イヤイヤ期
二歳半を過ぎても、娘のイヤイヤ期が終わらない( ノД`)…
保育園の教室を出ると、娘は言う。
「帰らない!」
「お弁当買って!」
私が寝坊した日、夕飯が作れず、ほっともっとにお世話になった。ドラミちゃん弁当がいたく気に入ったらしく、その後毎日おねだり。
適当に受け流しつつ玄関へ向かう。
明言しない私に娘が苛立つ。
上着も着ず、靴を投げ捨てて叫ぶ。
「帰らない!!」
ここで「買うよ」とその場しのぎなことを言い、約束を破ればさらに荒れる。
「お弁当は特別な日だよ。また今度」
「お母さんがお弁当作ってあげる。ごはん、お弁当箱に入れよう」
娘が泣きわめき、暴れだす。
「イヤ!!お姉さんにお弁当作ってほしい!!」
仕方なく、娘を横抱きにする。ビチビチされながら、「大漁だ!」のポーズで園を後にする。
娘の大音量の泣声を響かせつつ、自転車を漕ぐ。視線が痛い……。
朝。娘は決まって言う。
「保育園、行かなーい」
いくら誘っても抵抗する。
「じゃあ、お父さんと行ってね」
私と息子が先に出てしまうと、連れに抱き抱えられて駐輪場に降りてくる。
今朝は、連れの方が早く出た。
娘はいつも通り言う。
「保育園行かない。お留守番する」
既に出発時刻である。
私は電気を消し、ヒーターも消した。
「寒くなるから、上着着ようね」
娘は大人しく、上着と靴下を身につける。
「お昼ごはん、ここにパン置いとくから食べてね」
「トイレも自分で行くんだよ。
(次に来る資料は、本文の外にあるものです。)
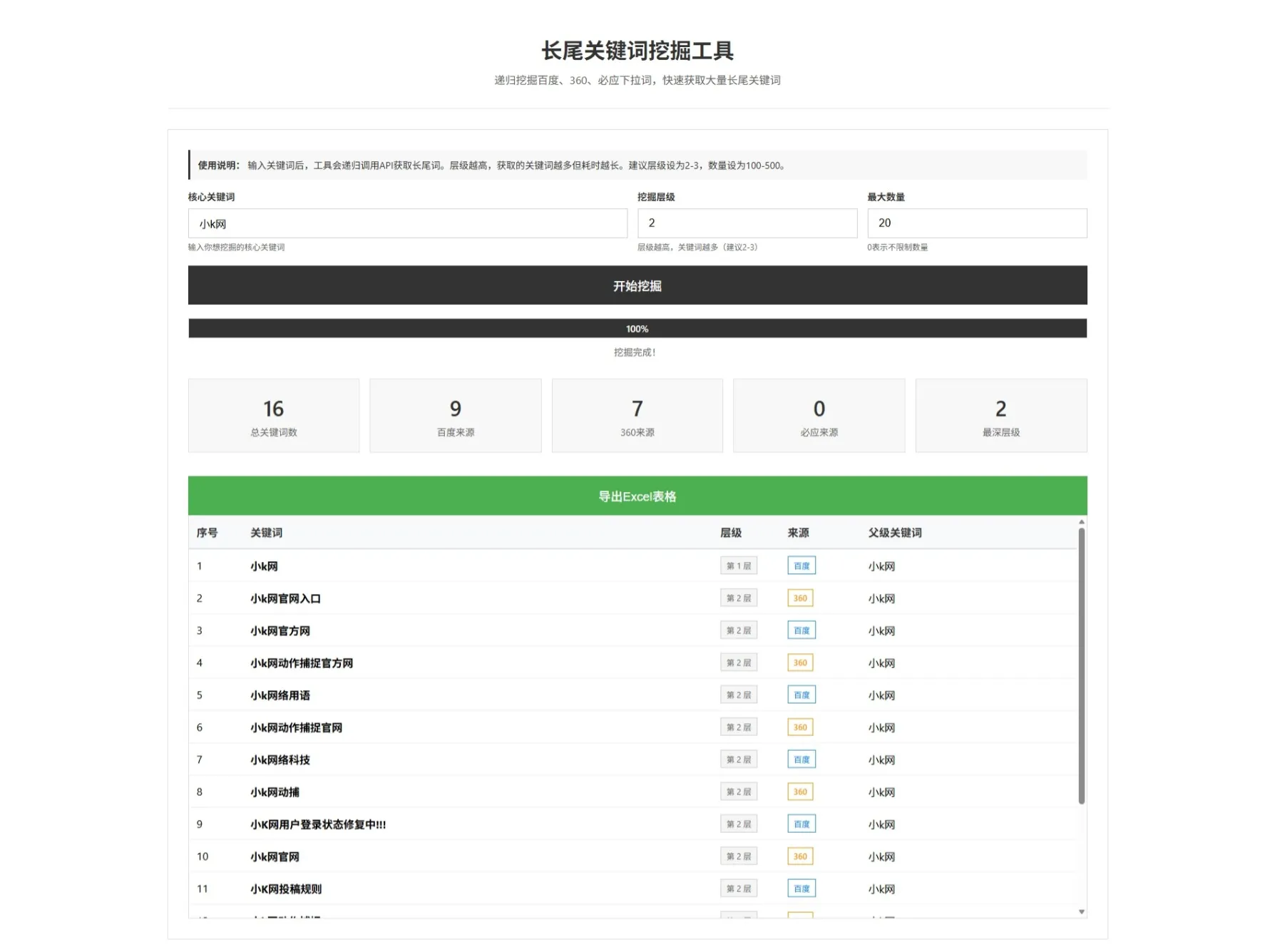
Task: Click the green 导出Excel表格 button
Action: pyautogui.click(x=637, y=496)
ユヅちゃん一人で座れないけど、大丈夫?」
私の言葉に娘は首肯く。
「じゃあ、お母さん達行くね」
息子の方がビビっている。
「ユヅちゃん一人にしたら、お母さん警察に捕まるよ!」
息子に小声でささやく。
「大丈夫、そのうち来るって」
玄関を出て、ドアの外で息子と共に待つ。
来ない……。
泣き声もしない……。
リビングに戻る。
真っ暗な部屋で、消えたヒーターに身を寄せ、泣きもせず体操座りしている娘……。
「大漁だ!」のポーズで娘を抱き抱えて階段を降り、無理矢理自転車に乗せる。
「一人で、お留守番するー!!」
娘の泣き声がご近所に響く。
通りすがりの自転車のおじさんが、飄々と笑う。
「おぅおぅ、元気やね~」
遠ざかるおじさんに、返事はできず。
これくらいの大らかさで、見守ってくれたらねぇ。
これくらいの大らかさで、居られたらねぇ。
いつかは終わるイヤイヤ期。
やがてくる思春期、反抗期。
いつかは終わる子育てですから。
一つ一つを、楽しんで。
できるだけ……。
今日も娘の泣き声を、響かせつつ。